▶ Text passage
— begin —

With nightfall, I continued to see Mommy - her busy figure in the kitchen, her elegant appearance on the street, her tender eyes bent over my sick bed. The love and joys of daily life were dead forever. I cried tears that seemed endless. How much more could we endure? Yet how could the rest, supposedly people, keep on living in the middle of it all? How did a German sleep after a butchery day? What defense did Goering, Hitler, and Eichmann have for themselves?                              '

How did they expect to pay for minds and bodies? I closed my eyes and saw the fields of Poland - yellow corn fields, and the glare of the sun on daisies and violets, and big cherry trees ... I wondered if the flowers and trees were still blooming in the blood-watered ground and in the smoke from the crematoriums.

As the days and nights passed without any markers to tell them apart, we made friends with the girls around us. Lucia, from Krakow, slept near me. Together, we lay silent on the floors, waiting for our rations. The potatoes were not peeled. We ate them anyway. We were hungry.


After a few days, Lucia received a note from the other building. We learned from it that there were Jewish men still alive, being held in that place.


She started to get notes regularly, tied to rocks and thrown over the fence between the two buildings. She read the letters to us aloud. Her husband was alive, and living with two other men. They were Lolek Grudman and Izio Abramson.

Lolek was Izio's brother-in-law, she told us. He was, she said, kind and good, and Izio, from Czestochowa, was brilliant and handsome.

After a while she stopped talking about Lolek, and concentrated on Izio ­- how personable, witty, what a mind! As soon as we got out of the building, she told me, she must certainly introduce us.

Good time to think about boys. I still could not forget Mommy - how did she die? Or was she still alive? For a married woman, Lucia sounded so foolish.

— end —

▶ Given problem
Pick up the wartime memoir passage above where it stops, continuing after its last sentence.

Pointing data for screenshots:
— begin —

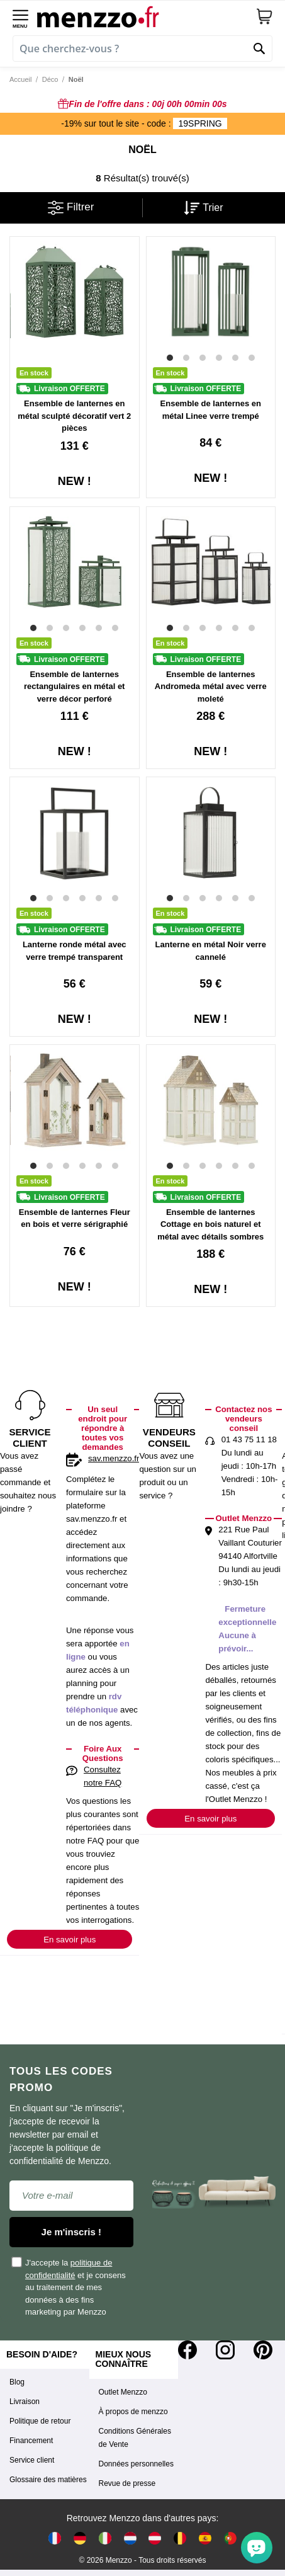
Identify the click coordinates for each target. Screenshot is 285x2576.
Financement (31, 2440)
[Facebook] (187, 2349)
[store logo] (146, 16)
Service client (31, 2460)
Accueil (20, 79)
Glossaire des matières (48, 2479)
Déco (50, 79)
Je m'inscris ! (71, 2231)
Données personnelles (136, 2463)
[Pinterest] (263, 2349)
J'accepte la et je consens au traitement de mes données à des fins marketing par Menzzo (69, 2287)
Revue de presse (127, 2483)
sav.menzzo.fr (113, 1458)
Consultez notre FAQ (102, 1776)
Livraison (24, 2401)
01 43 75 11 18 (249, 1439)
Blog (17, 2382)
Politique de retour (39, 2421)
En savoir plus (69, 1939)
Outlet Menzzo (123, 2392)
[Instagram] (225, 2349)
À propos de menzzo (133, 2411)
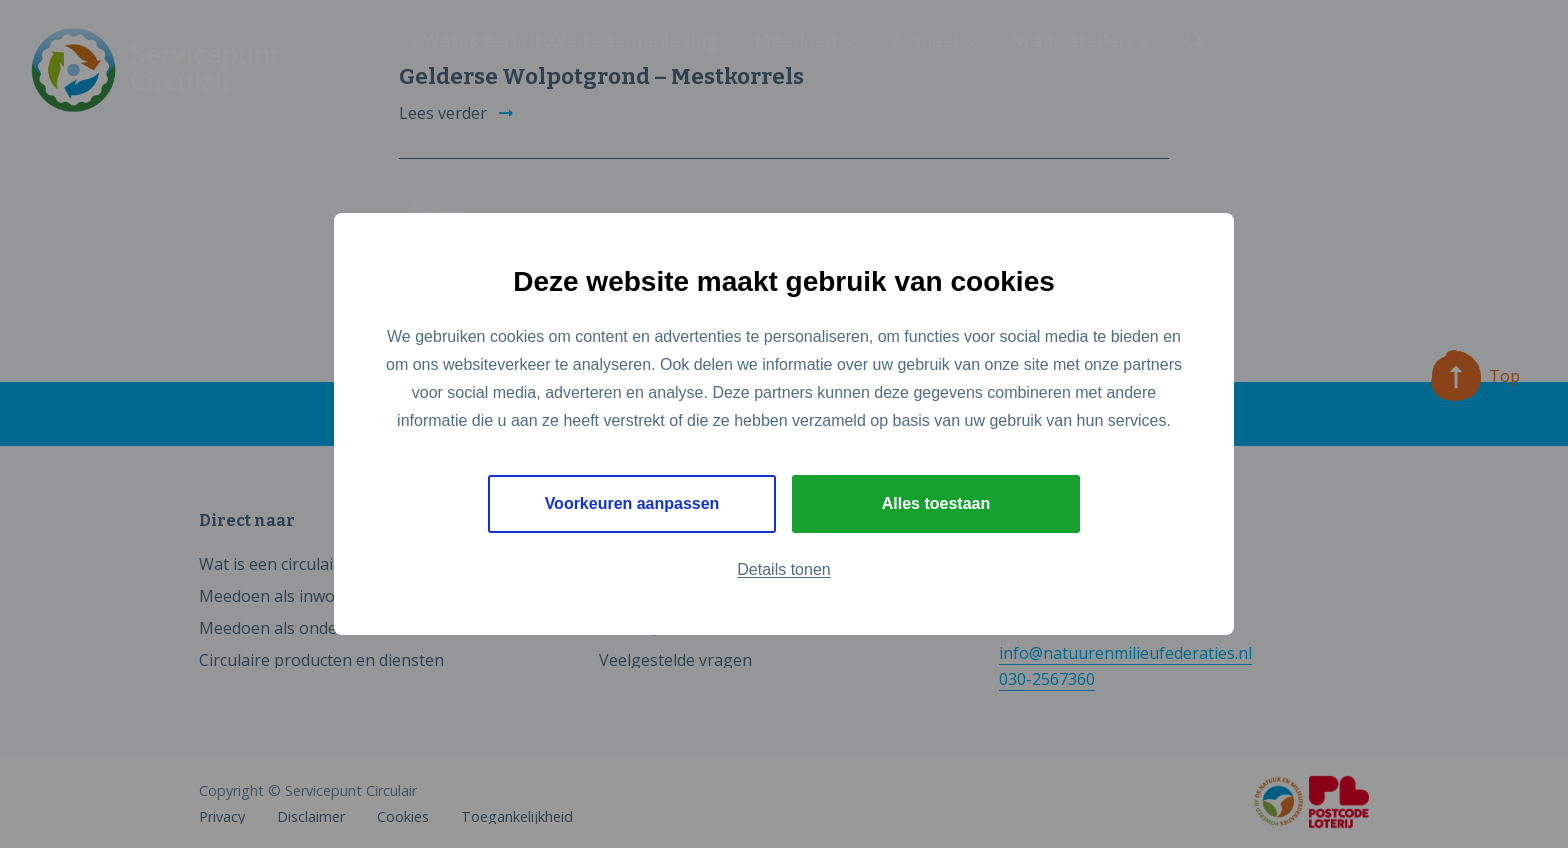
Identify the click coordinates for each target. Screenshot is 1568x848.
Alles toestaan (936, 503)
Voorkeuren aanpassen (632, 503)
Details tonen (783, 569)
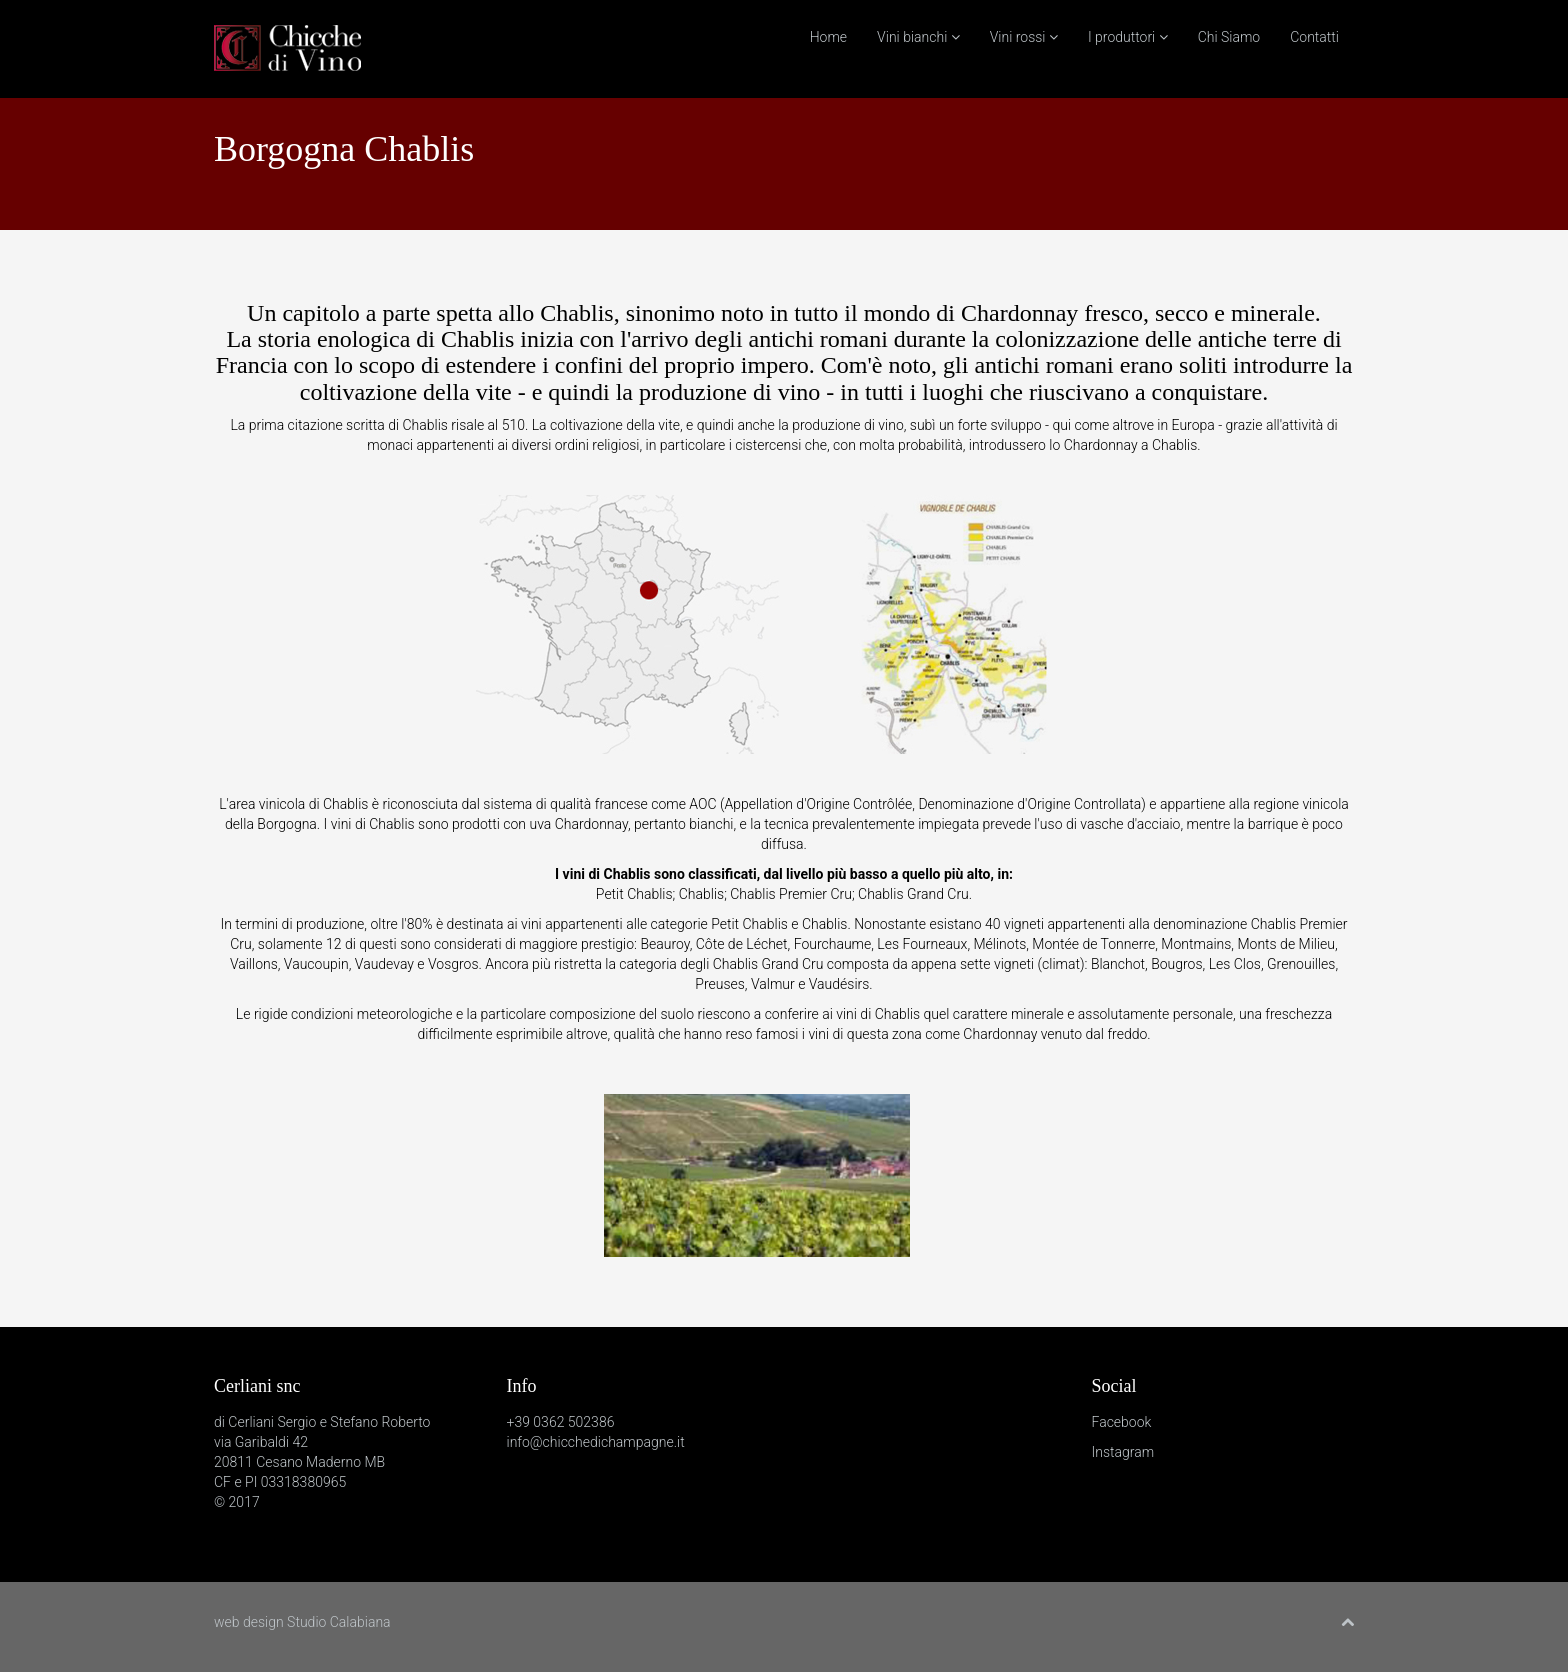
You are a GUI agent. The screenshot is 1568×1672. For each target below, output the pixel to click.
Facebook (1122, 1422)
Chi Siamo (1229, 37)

— end —

▶ Answer for this exercise
Now Germans organized Jewish police to keep order. They told us to pack our things. We moved out again, this time to the poorest section of the ghetto, where they had just put up fresh wires. They opened the gates, and in one rush, we trampled over each other, clawing and scratching our way in, to get a place to stay. Like madmen, we grabbed at the scraps of clothing the other Jews had left behind. We snatched at moldy crusts and picked the floors clean.


We were all young, and we had been granted a reprieve. Now most lost their ethics, didn't give a damn about morality. They bound each other, not with love, but with the name: Jew. Every one that was left belonged to the rest. They wanted to live.


In those hideous hours, they lived the lives of the condemned. They did not care, because they would never have to look life in the face again.


They made love-making an instrument of grabbing all life in at one time. They had love when everything else had been taken away. Now they consumed each other bitterly. But love consumed in frenzy had the quality of despair.


With no beds to lie on, only a dirty floor, forty people grappled with each other, reassuring themselves that they were still alive. There were no partitions, no curtains to dress or undress behind. Sleeping against each other at night, we were forced upon each other in the daylight, too.


Sometimes we were able to drag a cot down from empty bunkers and apartments. We took turns then, sleeping on the beds, sometimes in threes, usually in pairs.

The ghetto kitchen opened again. We stood in lines for hours, waiting to fill our tin cans. We sipped the soup right there in the lines, hoping that if there were some left, we'd get second helpings.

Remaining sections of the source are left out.